Still, the majority of retirement savers continue to contribute, Fidelity found. The average 401(k) contribution rate, including employer and employee contributions, held steady at 13.9%, just shy of Fidelity’s suggested savings rate of 15%.
“The market has taken some dramatic turns this year,” Kevin Barry, president of workplace investing at Fidelity, said in a statement. “Retirement savers have wisely chosen to avoid the drama.”
“One of the most essential aspects of a sound retirement savings strategy is contributing enough consistently — in up markets, down markets and sideways markets — to help reach your goals,” Barry said.

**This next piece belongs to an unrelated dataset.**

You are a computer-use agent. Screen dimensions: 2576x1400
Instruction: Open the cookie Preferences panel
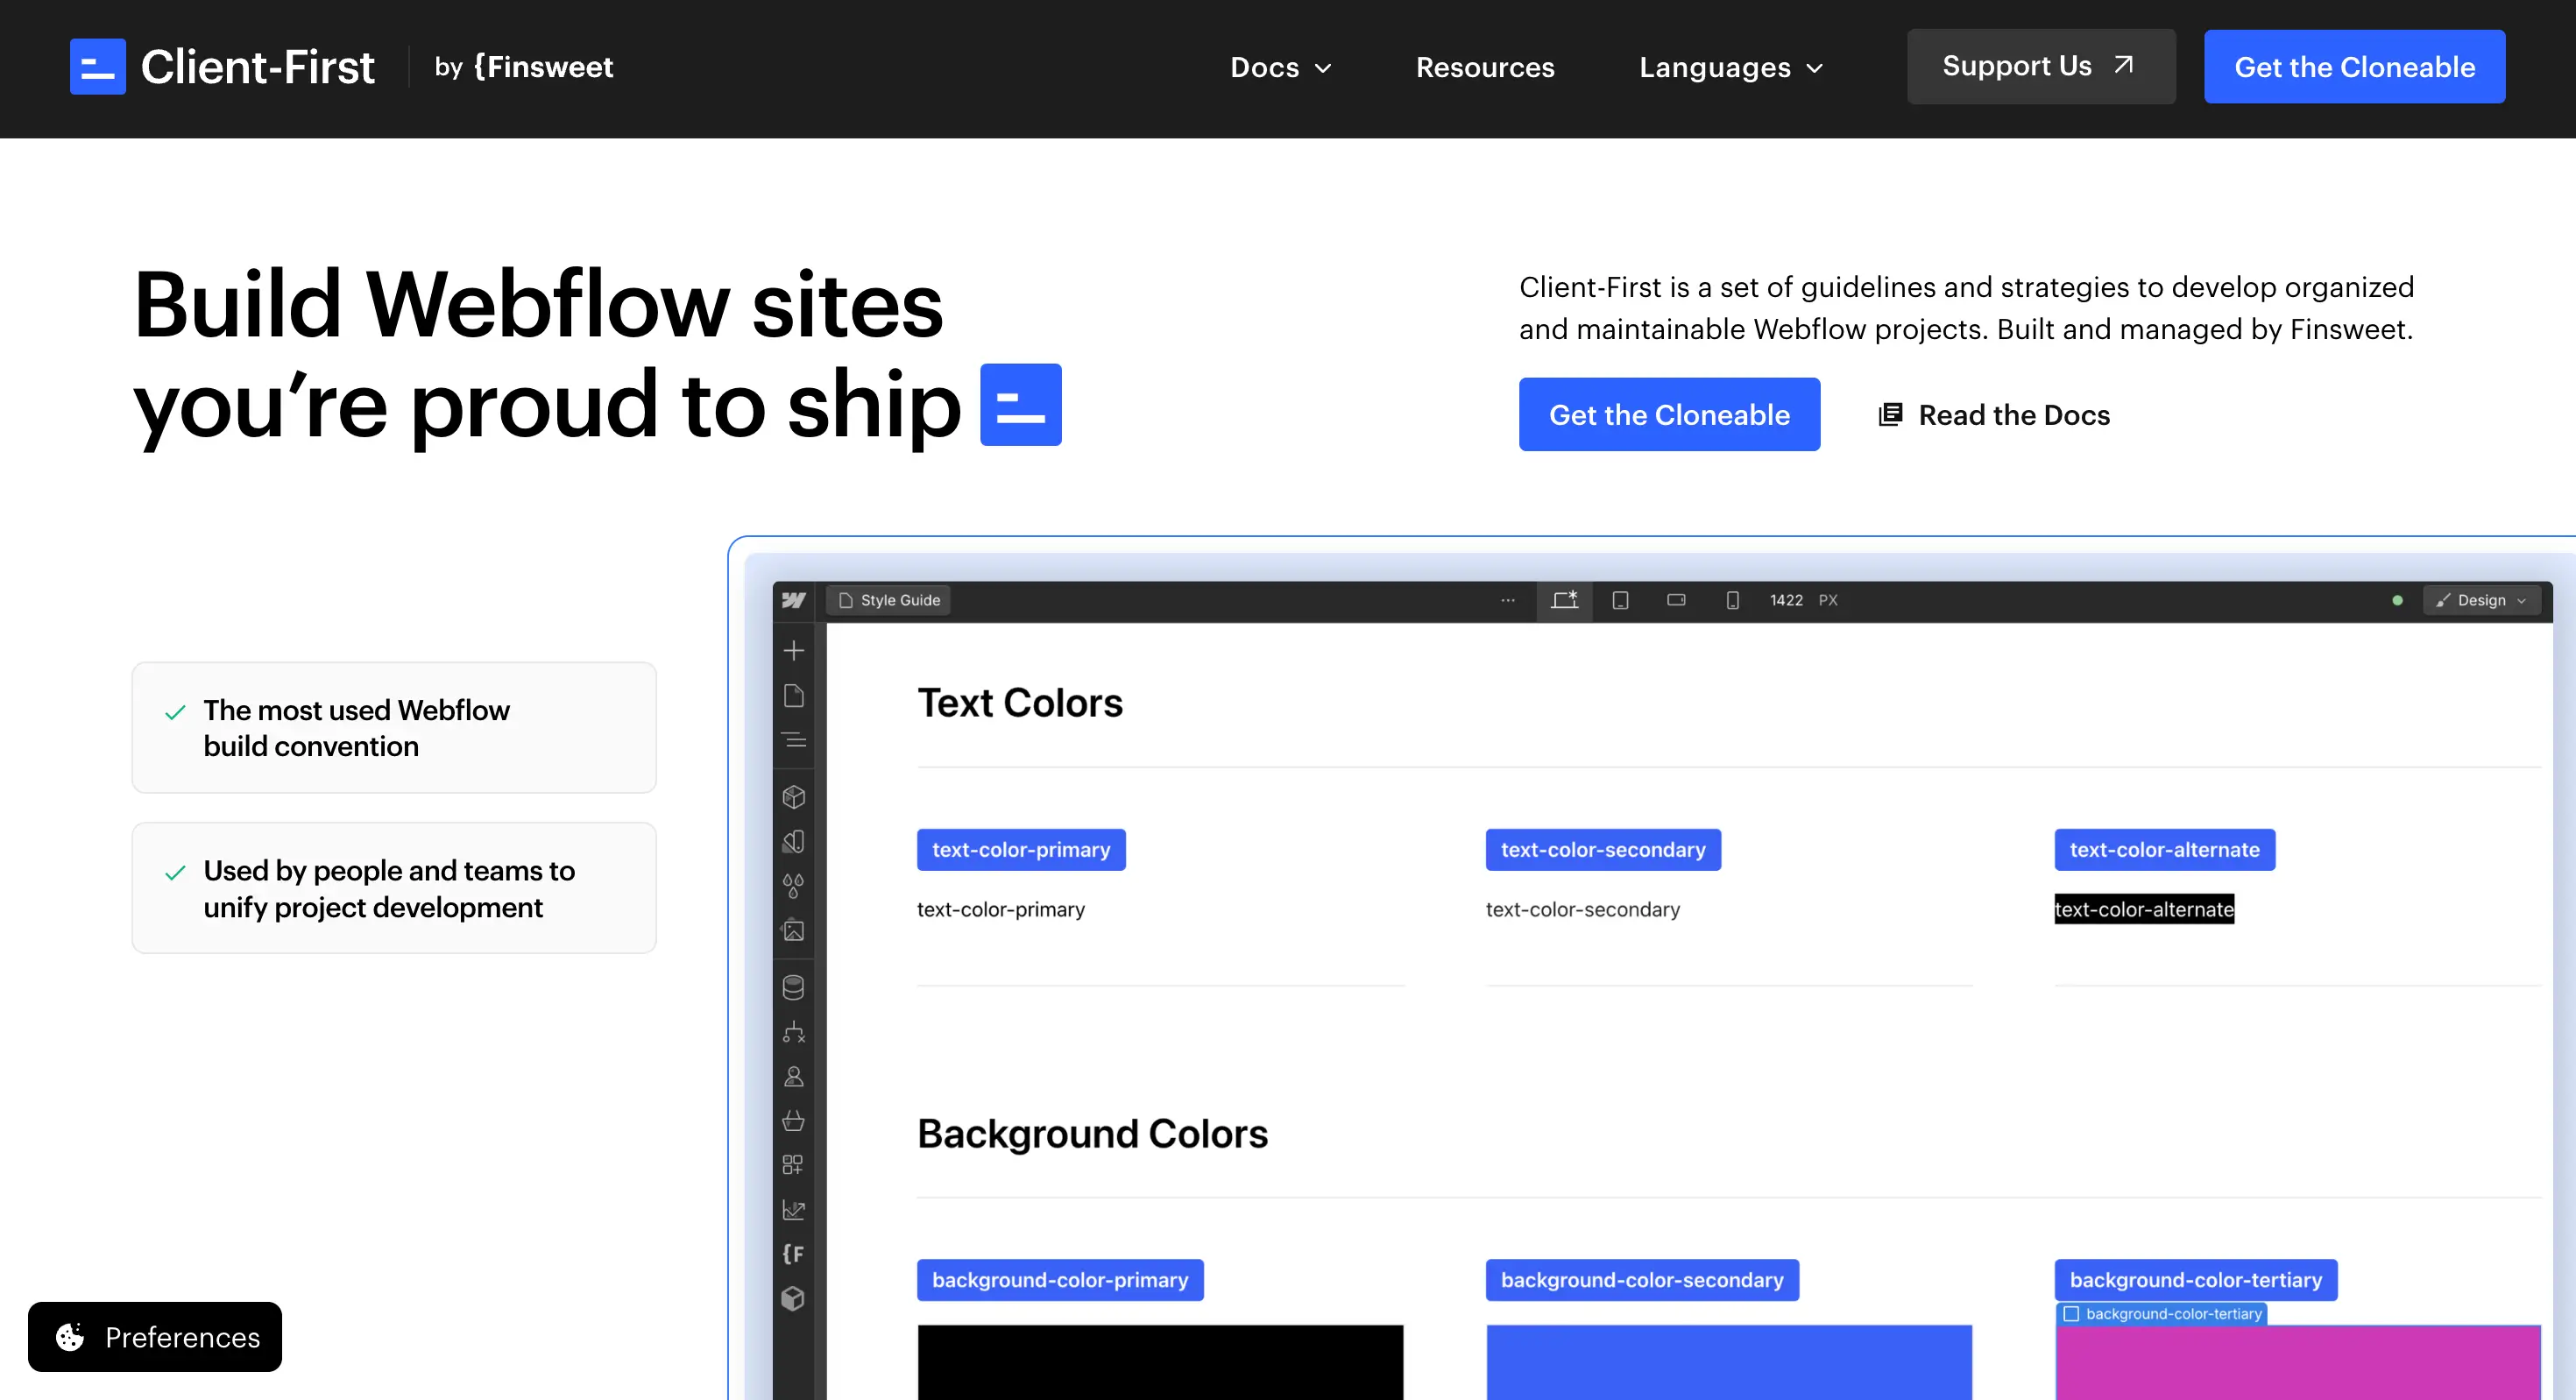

Just 4.5% of savers changed their asset allocation in the most recent quarter, with most moving their savings into a more conservative investment option, Fidelity said. Some retirement savers seem to have been spooked after suffering big losses amid worries tied to inflation, interest rates, geopolitical turmoil and other factors, 401(k) administrator Alight Solutions also found.

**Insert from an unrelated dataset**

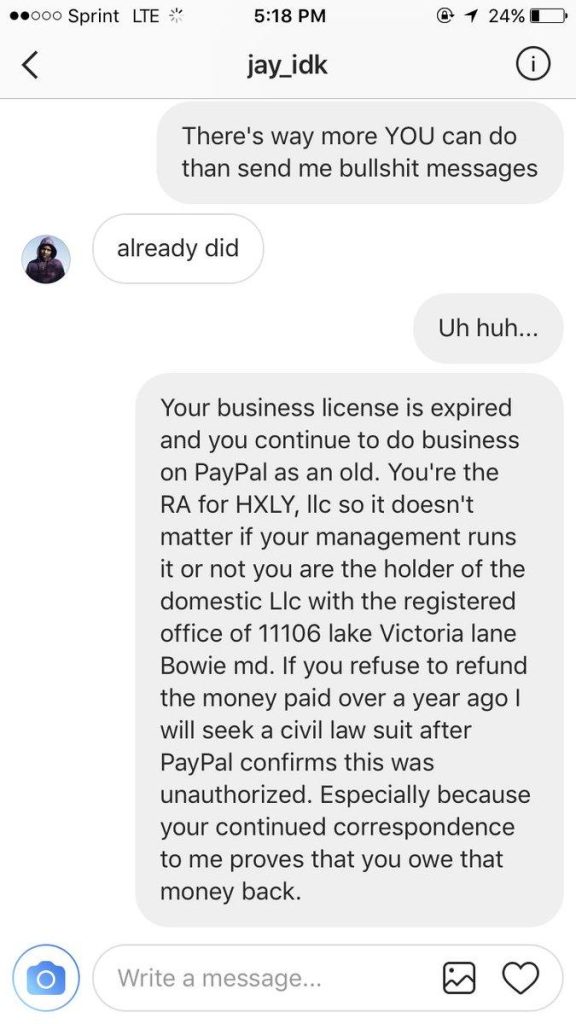Open the camera button
Screen dimensions: 576x1024
(x=46, y=978)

‘It’s best to take a long-term approach to retirement’
“We encourage people not to make changes to their account based on short-term market events because often that can do more harm than good,” said Mike Shamrell, Fidelity’s vice president of thought leadership.

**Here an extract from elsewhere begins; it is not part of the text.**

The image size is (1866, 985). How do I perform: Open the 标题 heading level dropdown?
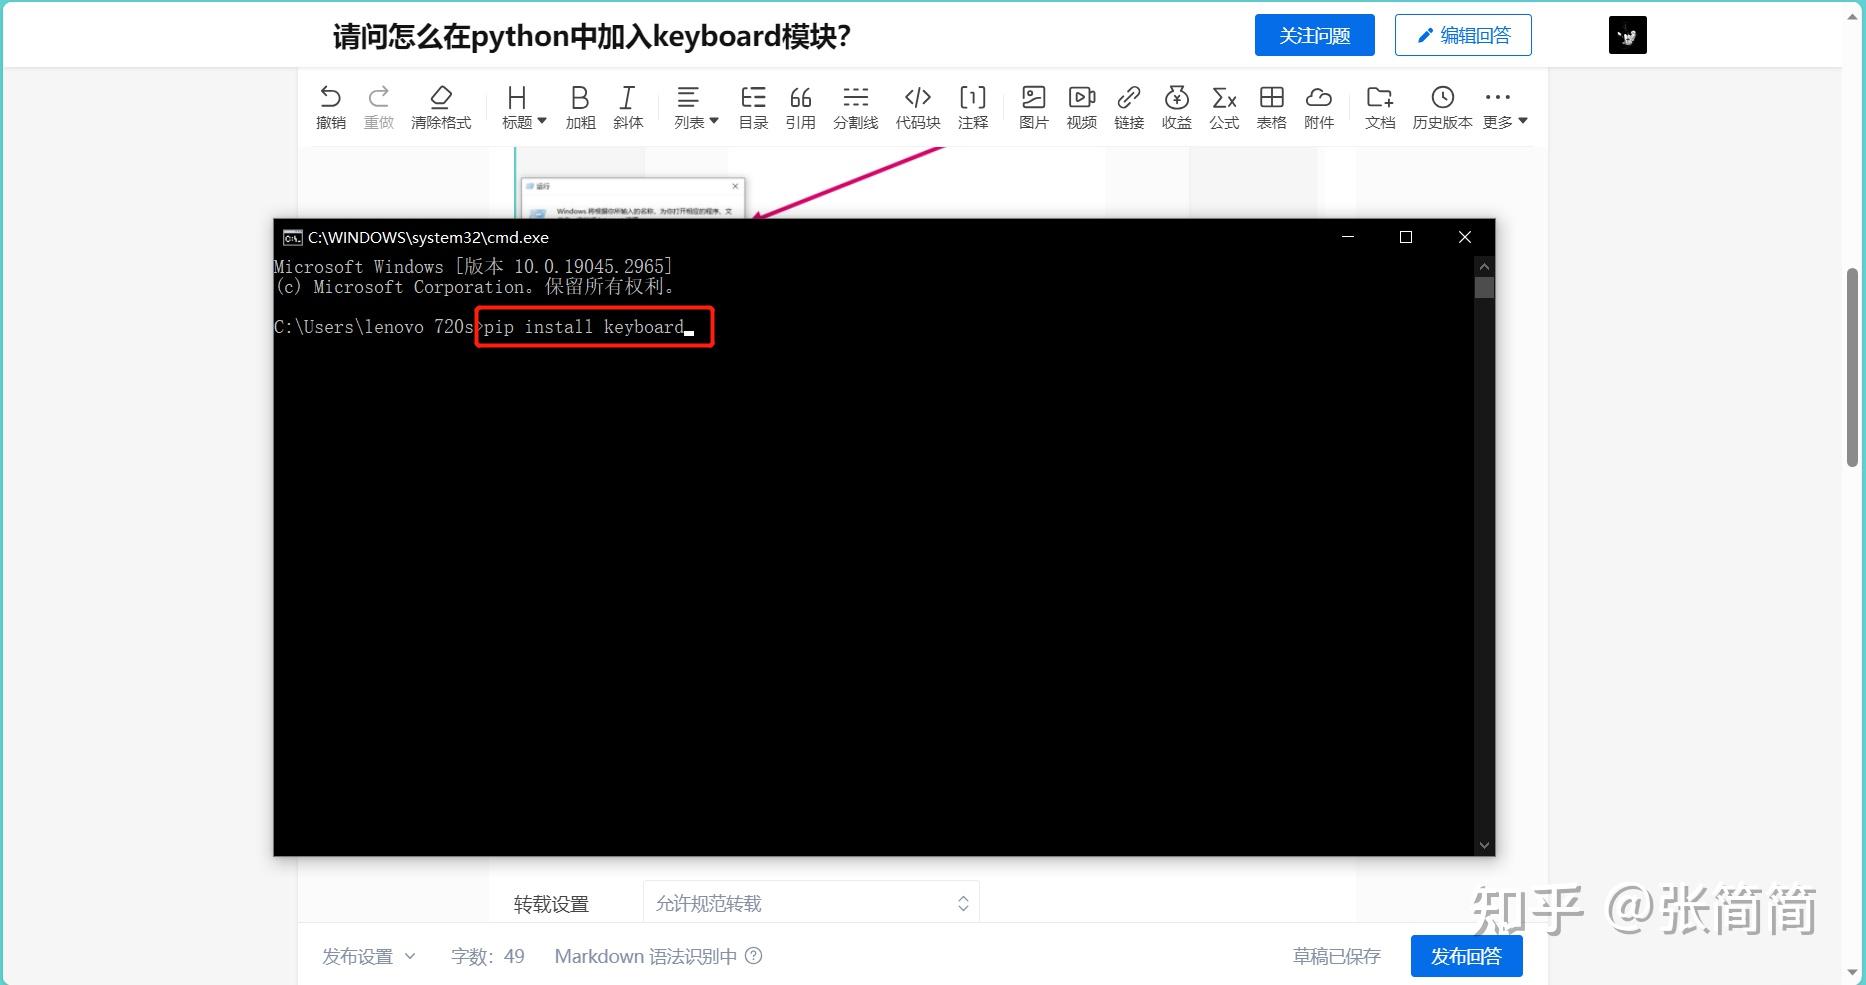click(522, 107)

“It’s best to take a long-term approach to retirement.”
And despite the ongoing inflationary pressure straining most households, only 2.4% of plan participants took a loan from their 401(k), Fidelity said.
Federal law allows workers to borrow up to 50% of their account balance, or $50,000, whichever is less. However many financial experts similarly advise against tapping a 401(k) before exhausting all other alternatives since you’ll also be forfeiting the power of compound interest.